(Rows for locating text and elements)
==============================

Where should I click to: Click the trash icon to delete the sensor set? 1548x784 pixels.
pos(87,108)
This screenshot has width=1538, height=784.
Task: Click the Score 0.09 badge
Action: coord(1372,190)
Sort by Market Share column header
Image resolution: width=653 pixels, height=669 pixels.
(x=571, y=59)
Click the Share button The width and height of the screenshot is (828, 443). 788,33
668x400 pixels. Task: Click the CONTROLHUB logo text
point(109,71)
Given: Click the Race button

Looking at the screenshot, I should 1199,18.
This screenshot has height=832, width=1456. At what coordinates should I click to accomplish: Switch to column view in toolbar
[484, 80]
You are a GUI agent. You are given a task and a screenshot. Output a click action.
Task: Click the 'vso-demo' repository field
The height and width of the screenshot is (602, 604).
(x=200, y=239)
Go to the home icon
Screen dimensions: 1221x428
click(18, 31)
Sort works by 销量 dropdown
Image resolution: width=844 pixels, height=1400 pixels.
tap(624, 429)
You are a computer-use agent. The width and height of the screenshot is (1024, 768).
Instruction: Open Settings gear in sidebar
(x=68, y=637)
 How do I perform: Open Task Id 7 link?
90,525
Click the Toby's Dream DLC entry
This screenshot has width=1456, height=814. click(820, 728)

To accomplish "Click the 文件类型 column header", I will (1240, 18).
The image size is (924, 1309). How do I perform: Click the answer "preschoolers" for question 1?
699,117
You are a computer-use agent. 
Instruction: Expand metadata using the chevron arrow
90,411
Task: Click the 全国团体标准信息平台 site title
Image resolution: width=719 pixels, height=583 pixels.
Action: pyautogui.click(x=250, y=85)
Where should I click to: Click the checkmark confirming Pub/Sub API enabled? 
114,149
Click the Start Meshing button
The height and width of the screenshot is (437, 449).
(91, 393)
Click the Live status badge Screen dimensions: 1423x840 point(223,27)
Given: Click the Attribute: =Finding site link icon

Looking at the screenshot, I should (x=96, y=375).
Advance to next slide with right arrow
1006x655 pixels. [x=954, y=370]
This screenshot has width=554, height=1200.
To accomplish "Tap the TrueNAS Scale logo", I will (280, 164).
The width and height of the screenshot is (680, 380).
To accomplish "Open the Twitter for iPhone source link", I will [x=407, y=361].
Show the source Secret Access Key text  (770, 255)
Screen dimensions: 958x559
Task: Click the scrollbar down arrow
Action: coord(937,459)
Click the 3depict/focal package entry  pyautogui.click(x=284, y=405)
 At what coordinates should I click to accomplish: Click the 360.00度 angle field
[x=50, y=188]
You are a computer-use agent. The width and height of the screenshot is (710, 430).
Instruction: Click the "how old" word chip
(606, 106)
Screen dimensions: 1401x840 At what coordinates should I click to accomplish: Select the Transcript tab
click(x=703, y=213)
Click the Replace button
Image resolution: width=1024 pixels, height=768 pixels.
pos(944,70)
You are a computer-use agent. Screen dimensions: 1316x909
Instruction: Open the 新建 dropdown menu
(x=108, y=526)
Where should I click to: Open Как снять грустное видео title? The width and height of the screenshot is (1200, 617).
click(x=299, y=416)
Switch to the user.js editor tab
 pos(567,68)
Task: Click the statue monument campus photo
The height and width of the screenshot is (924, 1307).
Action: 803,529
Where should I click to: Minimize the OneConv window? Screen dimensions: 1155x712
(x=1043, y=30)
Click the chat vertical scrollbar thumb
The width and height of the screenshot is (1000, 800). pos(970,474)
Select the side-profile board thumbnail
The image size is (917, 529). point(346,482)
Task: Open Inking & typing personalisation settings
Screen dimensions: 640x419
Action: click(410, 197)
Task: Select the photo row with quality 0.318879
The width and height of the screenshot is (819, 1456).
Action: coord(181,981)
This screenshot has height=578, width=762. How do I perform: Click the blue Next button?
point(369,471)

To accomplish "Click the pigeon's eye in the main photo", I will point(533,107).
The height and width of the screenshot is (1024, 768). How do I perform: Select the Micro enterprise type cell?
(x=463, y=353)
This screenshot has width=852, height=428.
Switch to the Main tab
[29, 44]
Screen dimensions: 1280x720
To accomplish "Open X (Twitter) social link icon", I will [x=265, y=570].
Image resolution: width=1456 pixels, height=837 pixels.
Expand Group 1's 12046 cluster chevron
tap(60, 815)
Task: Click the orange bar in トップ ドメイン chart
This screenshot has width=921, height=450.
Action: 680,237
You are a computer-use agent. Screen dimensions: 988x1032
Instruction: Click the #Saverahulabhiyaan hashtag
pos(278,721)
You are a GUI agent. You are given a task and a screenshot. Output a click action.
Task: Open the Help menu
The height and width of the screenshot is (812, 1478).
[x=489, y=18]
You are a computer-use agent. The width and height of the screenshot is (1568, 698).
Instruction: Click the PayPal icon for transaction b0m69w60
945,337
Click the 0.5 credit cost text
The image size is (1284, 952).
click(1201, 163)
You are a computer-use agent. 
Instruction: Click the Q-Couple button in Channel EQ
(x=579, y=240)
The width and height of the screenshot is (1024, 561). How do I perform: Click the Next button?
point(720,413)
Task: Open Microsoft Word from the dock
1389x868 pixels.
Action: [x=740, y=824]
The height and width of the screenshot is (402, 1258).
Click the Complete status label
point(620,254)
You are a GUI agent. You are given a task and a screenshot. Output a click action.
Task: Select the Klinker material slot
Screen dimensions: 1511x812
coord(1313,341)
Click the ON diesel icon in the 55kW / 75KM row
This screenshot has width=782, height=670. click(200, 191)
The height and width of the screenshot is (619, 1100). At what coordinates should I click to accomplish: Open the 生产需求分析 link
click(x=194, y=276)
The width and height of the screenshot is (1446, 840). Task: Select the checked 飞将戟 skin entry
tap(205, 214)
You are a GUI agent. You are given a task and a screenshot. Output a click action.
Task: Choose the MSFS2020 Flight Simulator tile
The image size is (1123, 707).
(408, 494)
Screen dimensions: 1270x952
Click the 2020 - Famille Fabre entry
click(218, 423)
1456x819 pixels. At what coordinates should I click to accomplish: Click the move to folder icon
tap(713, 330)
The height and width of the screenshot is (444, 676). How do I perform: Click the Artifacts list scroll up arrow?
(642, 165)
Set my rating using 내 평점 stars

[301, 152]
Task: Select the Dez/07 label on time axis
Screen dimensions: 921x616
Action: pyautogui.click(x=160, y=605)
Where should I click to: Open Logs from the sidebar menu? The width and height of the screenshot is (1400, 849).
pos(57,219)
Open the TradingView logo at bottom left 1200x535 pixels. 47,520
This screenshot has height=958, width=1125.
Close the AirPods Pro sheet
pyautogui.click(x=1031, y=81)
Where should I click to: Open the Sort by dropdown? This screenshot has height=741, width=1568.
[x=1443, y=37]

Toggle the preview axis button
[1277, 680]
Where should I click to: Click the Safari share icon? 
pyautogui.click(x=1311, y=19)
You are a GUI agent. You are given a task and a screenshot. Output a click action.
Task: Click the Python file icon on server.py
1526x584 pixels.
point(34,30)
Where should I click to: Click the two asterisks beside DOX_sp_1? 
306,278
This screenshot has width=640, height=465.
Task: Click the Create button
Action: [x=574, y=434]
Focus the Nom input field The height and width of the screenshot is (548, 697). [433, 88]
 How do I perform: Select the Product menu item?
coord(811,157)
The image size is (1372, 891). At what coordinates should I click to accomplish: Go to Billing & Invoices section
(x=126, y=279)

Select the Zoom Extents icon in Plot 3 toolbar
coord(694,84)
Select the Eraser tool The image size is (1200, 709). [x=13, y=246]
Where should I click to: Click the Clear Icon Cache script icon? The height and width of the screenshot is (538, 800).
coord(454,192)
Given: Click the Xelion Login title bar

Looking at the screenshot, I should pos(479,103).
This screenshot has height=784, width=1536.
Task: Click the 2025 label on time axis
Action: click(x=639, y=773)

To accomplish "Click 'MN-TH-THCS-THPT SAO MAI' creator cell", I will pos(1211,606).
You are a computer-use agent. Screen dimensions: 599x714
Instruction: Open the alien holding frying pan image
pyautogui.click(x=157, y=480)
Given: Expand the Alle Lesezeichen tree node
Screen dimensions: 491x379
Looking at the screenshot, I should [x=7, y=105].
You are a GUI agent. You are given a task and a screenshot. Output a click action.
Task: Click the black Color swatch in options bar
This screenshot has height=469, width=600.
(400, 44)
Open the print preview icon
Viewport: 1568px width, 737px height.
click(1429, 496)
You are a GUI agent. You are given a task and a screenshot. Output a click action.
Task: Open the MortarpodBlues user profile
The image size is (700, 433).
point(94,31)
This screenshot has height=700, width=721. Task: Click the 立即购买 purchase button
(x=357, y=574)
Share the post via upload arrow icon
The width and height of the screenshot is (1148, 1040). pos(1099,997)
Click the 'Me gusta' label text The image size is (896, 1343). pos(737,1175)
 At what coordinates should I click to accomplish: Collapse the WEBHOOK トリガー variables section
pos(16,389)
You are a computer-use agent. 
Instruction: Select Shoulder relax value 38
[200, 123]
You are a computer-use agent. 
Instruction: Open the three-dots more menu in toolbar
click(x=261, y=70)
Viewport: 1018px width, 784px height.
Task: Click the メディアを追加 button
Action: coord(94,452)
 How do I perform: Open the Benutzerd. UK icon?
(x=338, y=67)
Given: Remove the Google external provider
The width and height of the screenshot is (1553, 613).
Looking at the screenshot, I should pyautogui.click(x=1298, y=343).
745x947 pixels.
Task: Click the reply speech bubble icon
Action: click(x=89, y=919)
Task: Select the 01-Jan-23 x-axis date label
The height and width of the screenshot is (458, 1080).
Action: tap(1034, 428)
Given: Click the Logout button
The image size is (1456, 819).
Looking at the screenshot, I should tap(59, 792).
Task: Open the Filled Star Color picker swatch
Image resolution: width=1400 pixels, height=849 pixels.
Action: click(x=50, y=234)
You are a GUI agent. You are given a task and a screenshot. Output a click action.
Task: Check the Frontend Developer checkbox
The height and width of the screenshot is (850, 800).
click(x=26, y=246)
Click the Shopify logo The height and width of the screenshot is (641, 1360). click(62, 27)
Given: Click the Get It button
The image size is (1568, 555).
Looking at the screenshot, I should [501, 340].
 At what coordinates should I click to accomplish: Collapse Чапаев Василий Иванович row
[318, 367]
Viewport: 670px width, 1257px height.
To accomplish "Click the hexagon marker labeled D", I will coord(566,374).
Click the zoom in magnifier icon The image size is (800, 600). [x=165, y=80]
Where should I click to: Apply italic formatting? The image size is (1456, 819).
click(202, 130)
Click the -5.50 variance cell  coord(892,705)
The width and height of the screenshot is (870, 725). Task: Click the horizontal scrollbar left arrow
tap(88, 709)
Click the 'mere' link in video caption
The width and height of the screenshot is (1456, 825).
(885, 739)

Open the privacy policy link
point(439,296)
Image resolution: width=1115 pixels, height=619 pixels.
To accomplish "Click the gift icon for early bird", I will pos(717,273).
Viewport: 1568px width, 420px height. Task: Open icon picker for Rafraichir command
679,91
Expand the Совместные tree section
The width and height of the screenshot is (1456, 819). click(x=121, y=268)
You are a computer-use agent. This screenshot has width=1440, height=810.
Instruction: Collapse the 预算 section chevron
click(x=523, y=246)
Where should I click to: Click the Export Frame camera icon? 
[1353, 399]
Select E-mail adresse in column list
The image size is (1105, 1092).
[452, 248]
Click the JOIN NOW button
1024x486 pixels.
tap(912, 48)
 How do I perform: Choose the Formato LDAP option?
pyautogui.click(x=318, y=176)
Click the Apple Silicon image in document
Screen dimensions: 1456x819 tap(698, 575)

==============================

AIM: Rewrite the rows from the line with "I will pos(1211,606)." to the line with "pyautogui.click(x=157, y=480)", keeping the requests. Multiply every coordinate in the answers by 0.2 and round to whole numbers, with halves rounded up.

RESULT OF THE TASK:
To accomplish "Click 'MN-TH-THCS-THPT SAO MAI' creator cell", I will pos(242,121).
You are a computer-use agent. Screen dimensions: 599x714
Instruction: Open the alien holding frying pan image
pyautogui.click(x=31, y=96)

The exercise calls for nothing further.